→ **EXERCISE INSTRUCTIONS**
The lines to repeat are those below from the one containing "Adobe Photoshop 7.0 (148, 2265)" down to the one containing "X8 Sandbox (39, 2426)", both included; reproduce them exactly and nothing else.

→ **STUDY MATERIAL**

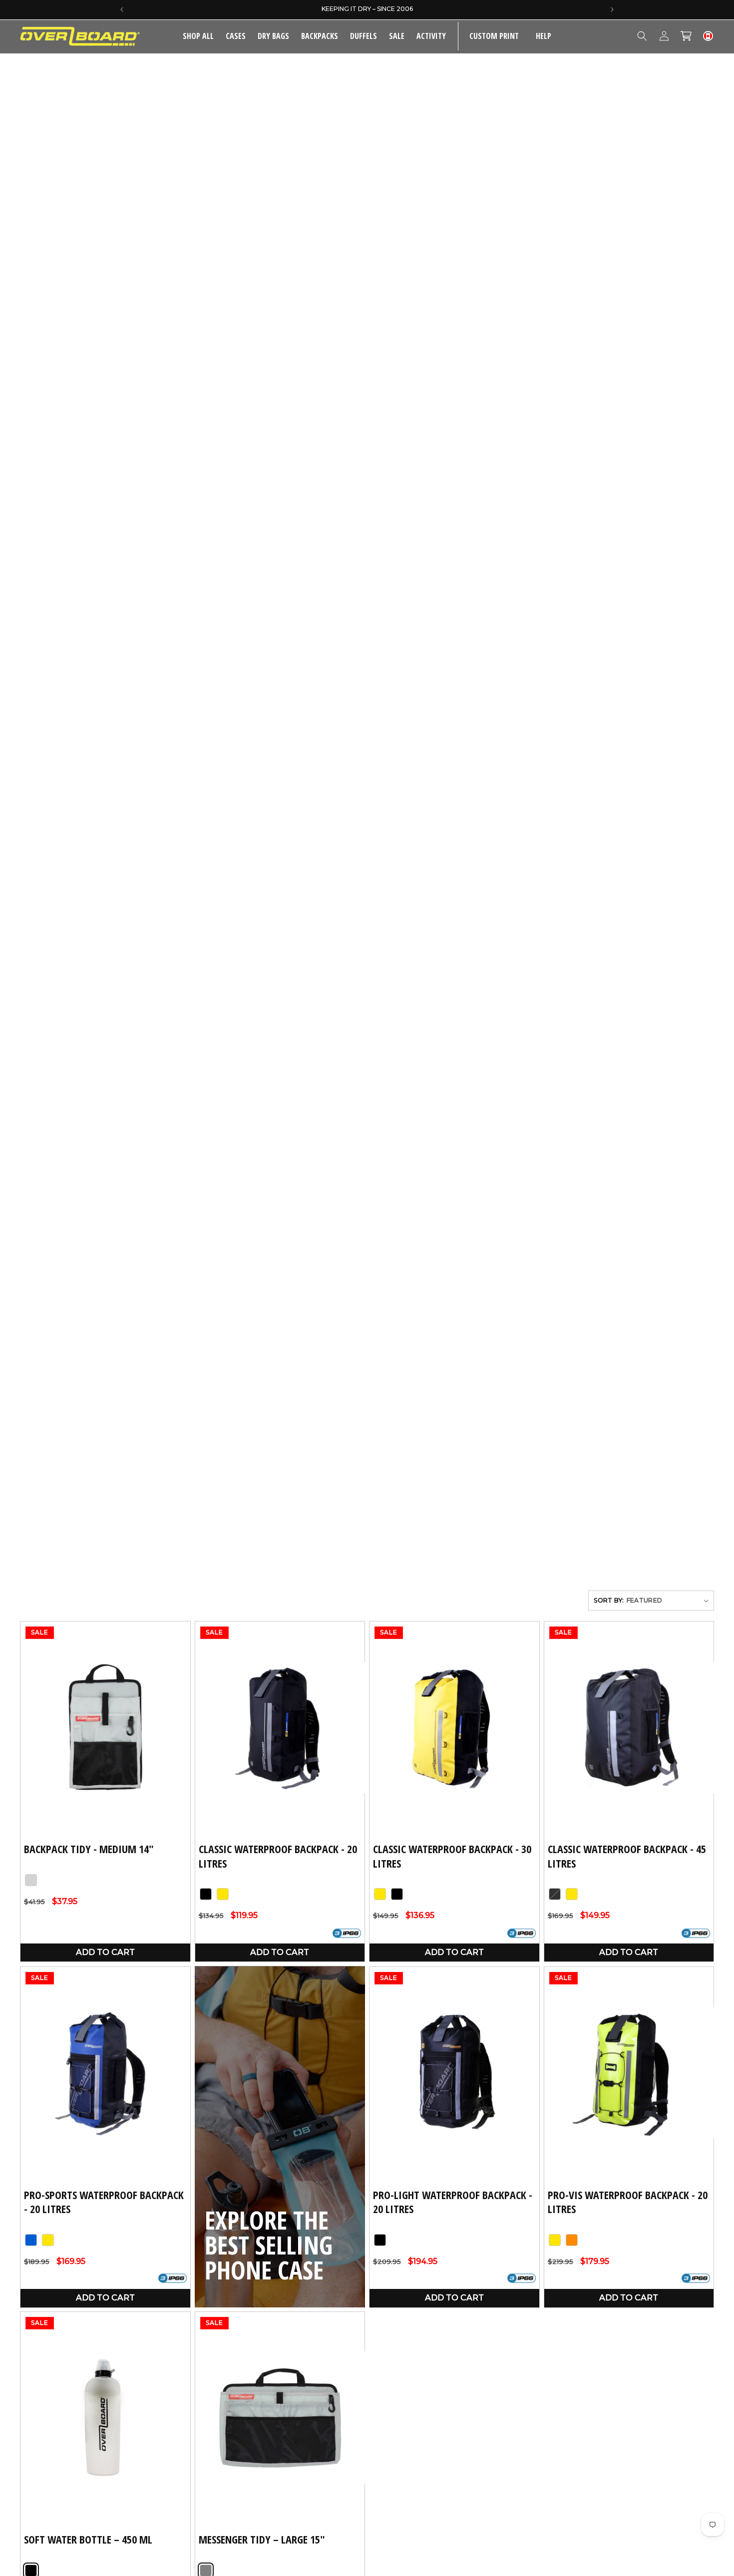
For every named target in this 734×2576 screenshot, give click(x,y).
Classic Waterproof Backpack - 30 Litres (452, 1856)
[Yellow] (223, 1895)
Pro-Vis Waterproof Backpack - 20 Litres (628, 2201)
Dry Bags (273, 35)
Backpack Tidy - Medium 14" (89, 1849)
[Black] (206, 1895)
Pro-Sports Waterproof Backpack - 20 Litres (104, 2201)
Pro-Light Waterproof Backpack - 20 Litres (452, 2201)
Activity (431, 35)
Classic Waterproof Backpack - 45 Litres (627, 1856)
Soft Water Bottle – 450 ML (88, 2540)
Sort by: (609, 1600)
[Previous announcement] (122, 9)
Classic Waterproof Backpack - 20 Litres (278, 1856)
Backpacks (319, 35)
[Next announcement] (612, 9)
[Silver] (31, 1880)
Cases (236, 35)
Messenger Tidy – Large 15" (262, 2540)
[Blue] (31, 2240)
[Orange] (572, 2240)
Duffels (363, 35)
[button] (236, 36)
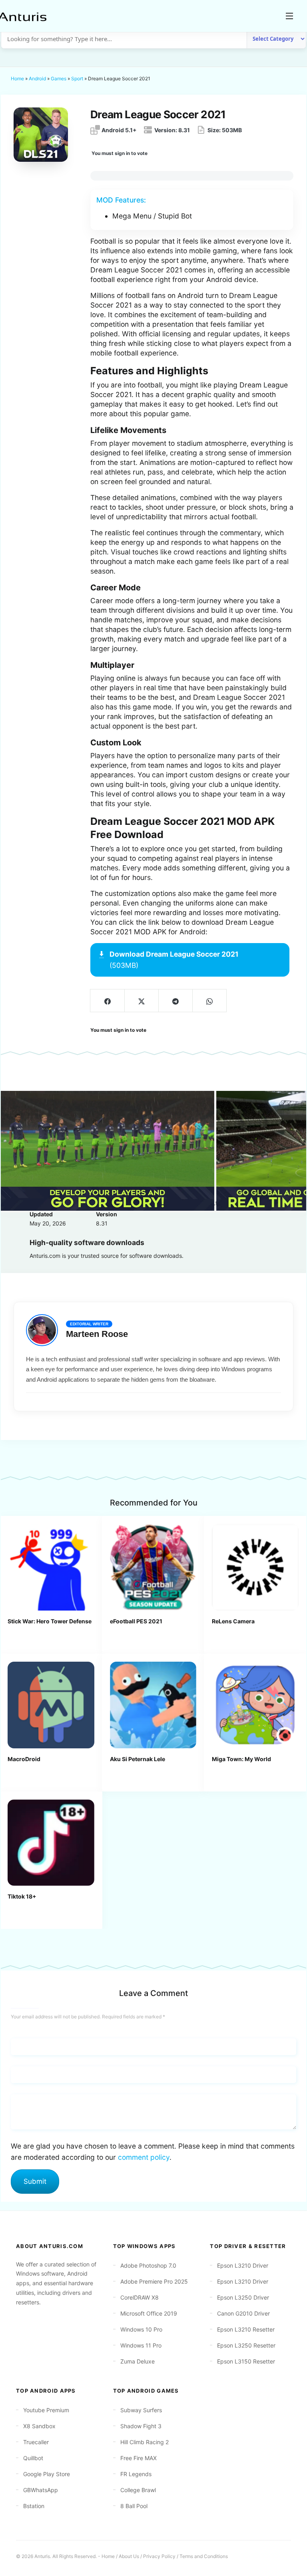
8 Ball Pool (134, 2506)
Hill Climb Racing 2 (144, 2442)
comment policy (143, 2157)
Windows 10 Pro (141, 2329)
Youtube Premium (46, 2410)
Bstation (33, 2506)
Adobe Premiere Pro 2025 (154, 2281)
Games (58, 78)
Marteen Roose (97, 1334)
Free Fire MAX (138, 2458)
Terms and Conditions (203, 2556)
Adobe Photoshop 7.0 (148, 2265)
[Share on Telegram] (175, 1000)
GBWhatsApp (40, 2490)
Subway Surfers (141, 2410)
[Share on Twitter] (141, 1000)
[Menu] (289, 16)
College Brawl (138, 2490)
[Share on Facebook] (107, 1000)
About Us (129, 2556)
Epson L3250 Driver (243, 2297)
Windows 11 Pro (140, 2345)
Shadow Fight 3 (140, 2426)
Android (37, 78)
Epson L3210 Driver (242, 2265)
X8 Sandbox (39, 2426)
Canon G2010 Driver (243, 2313)
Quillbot (33, 2458)
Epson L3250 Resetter (246, 2345)
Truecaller (36, 2442)
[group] (107, 1151)
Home (17, 78)
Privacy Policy (159, 2556)
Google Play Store (46, 2474)
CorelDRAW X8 (139, 2297)
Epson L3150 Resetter (246, 2361)
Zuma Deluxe (137, 2361)
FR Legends (136, 2474)
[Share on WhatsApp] (209, 1000)
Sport (77, 78)
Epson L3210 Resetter (246, 2329)
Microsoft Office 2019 (148, 2313)
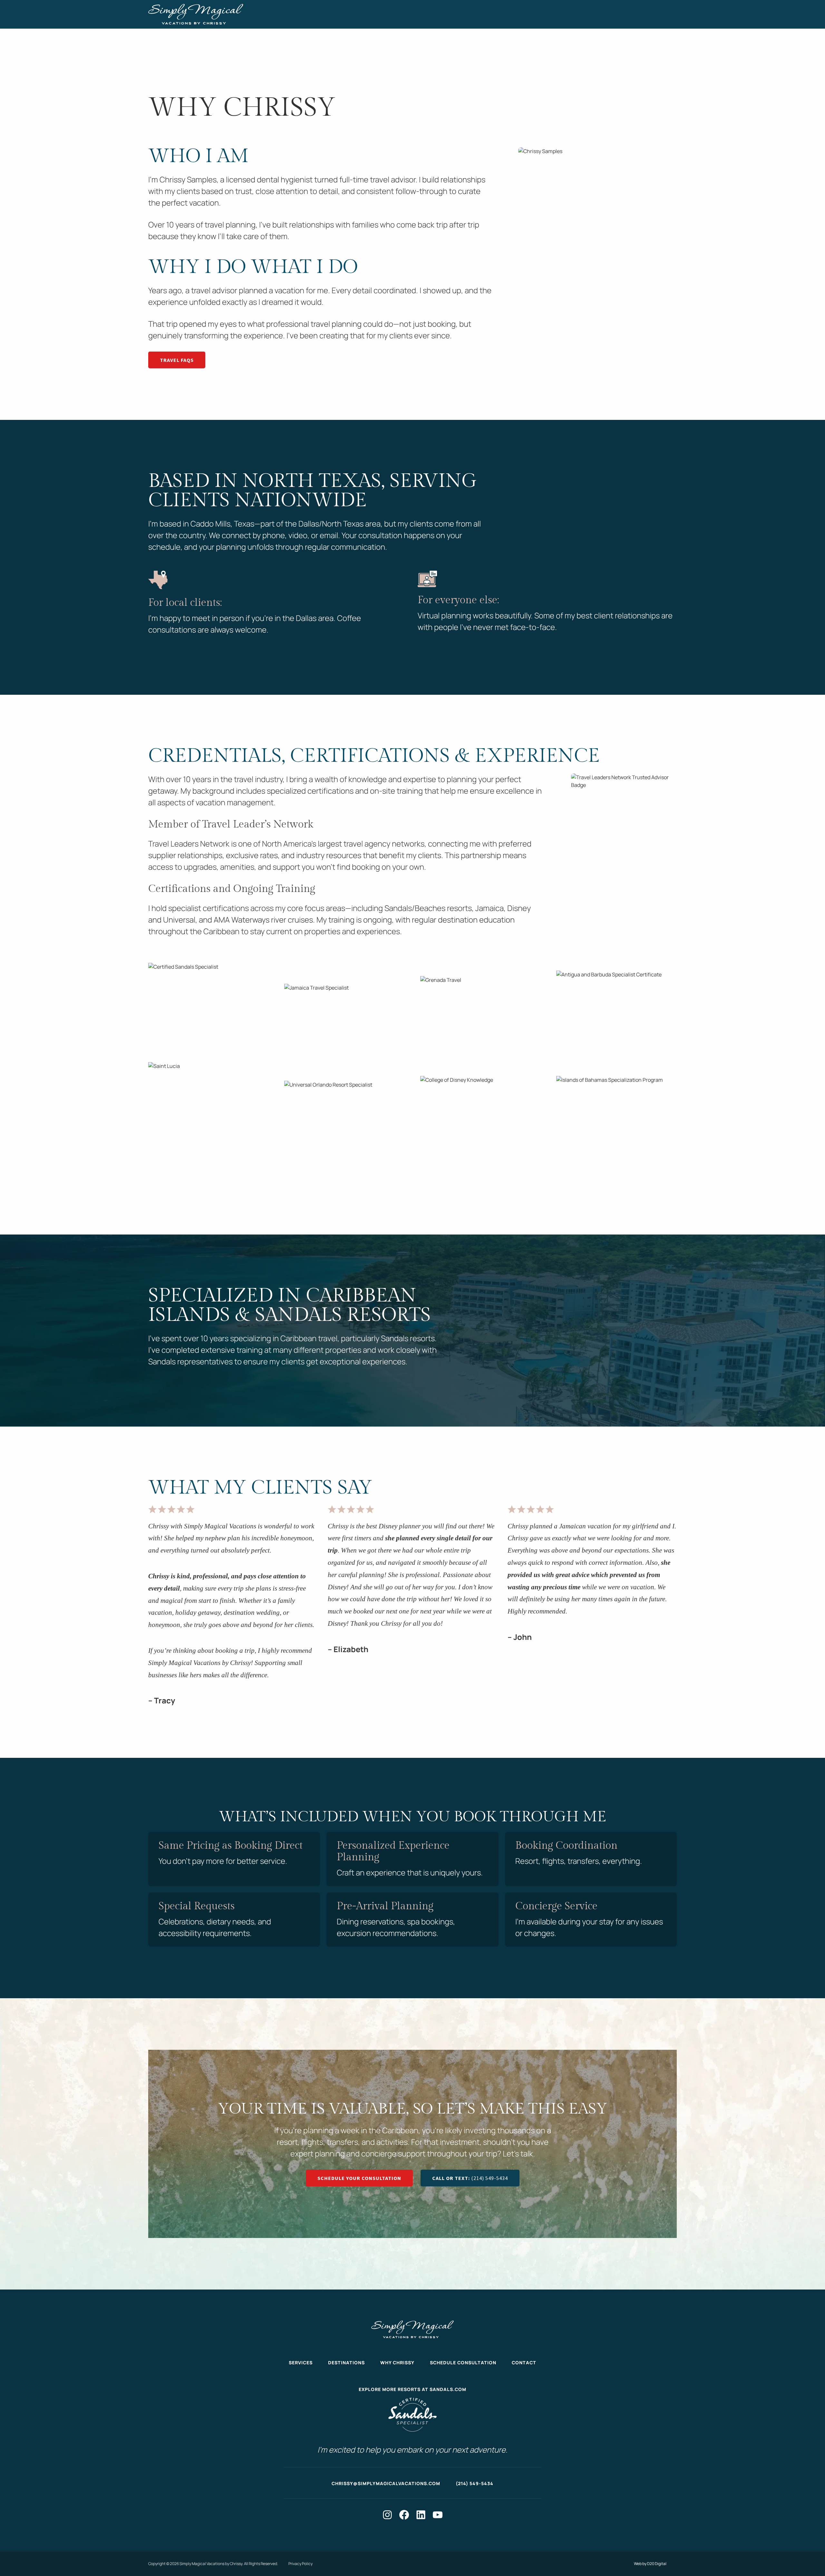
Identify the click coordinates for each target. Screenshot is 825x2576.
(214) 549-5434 (474, 2483)
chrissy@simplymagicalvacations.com (386, 2483)
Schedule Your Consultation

→ **RESULT FOR THIS EXERCISE**
Adobe Photoshop 7.0 (148, 2265)
[Share on Telegram] (175, 1000)
GBWhatsApp (40, 2490)
Subway Surfers (141, 2410)
[Share on Twitter] (141, 1000)
[Menu] (289, 16)
College Brawl (138, 2490)
[Share on Facebook] (107, 1000)
About Us (129, 2556)
Epson L3250 Driver (243, 2297)
Windows 11 Pro (140, 2345)
Shadow Fight 3 (140, 2426)
Android (37, 78)
Epson L3210 Driver (242, 2265)
X8 Sandbox (39, 2426)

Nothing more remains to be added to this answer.